Dossier Alternatives Esperanto

Mort des langues n’est pas un destin

Divi Kerneis

A l’instar des êtres vivants, les langues naissent, vivent et meurent. Elles connaissent aussi des destins très différents. Voici un petit aperçu de leur situation en France, en Europe et dans le monde.

A ce jour, six mille langues existent à travers le monde. Leur répartition n’est pourtant pas égale car 96 % des langues ne sont parlées que par 4 % de la population mondiale et plus de 90 % des contenus d’Internet sont rédigés en seulement douze langues (1). Ainsi, selon l’UNESCO, la moitié d’entre elles courent le risque de disparaître dans un avenir proche. Le linguiste Michael Krauss estime même que notre siècle verra la disparition de 90 % des langues qui existent actuellement (2). Une crise mondiale touche donc aussi les langues.

Disparition des langues

Vingt-cinq langues disparaissent chaque année. Des facteurs sociaux et culturels expliquent ces extinctions. En effet, la domination culturelle, économique ou politique d’une société sur une autre va engendrer la perte de prestige de la langue minoritaire. Elle sera d’abord abandonnée par les élites urbaines puis par l’ensemble de la population. S’ensuit donc la perte de fonctions et la réduction des domaines d’emploi. La langue est alors exclue de l’administration, de l’école, du lieu de culte, du travail, des maisons, de la famille.

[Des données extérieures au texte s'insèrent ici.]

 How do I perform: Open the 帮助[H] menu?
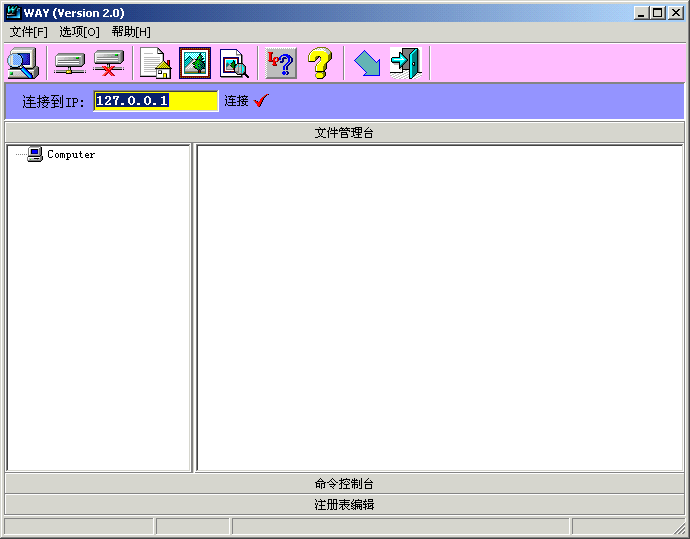coord(131,32)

En France, la domination économique et psychologique de Paris, instaurée depuis plus d’un siècle, a beaucoup contribué à la perte de prestige des langues régionales. Le processus politique d’assimilation linguistique et culturelle vigoureusement appliquée par l’Etat (3) a également décimé ces langues en créant notamment un sentiment de honte pour les locuteurs, à qui on a donné l’impression de parler une langue du passé. Ce sentiment destructeur a colonisé la conscience des locuteurs, qui n’ont plus par la suite transmis la langue à leurs enfants, au bénéfice d’une langue considérée comme moderne.

Des statuts différents

Le sort réservé aux langues dépend souvent du statut qui leur est attribué. Lorsqu’on leur reconnaît un statut officiel, leur utilisation devient possible au sein des services publics, et de véritables politiques linguistiques peuvent être menées. C’est le cas par exemple au Pays basque du sud ou en Catalogne du sud (4). Alors qu’elle était interdite en public sous Franco, la langue catalane est aujourd’hui parlée par 85 % des Catalans. Le français est également officiel dans la région italienne du Val d’Aoste aux côtés de l’italien, ce qui permet un enseignement bilingue et la présence facilitée des deux langues dans les médias.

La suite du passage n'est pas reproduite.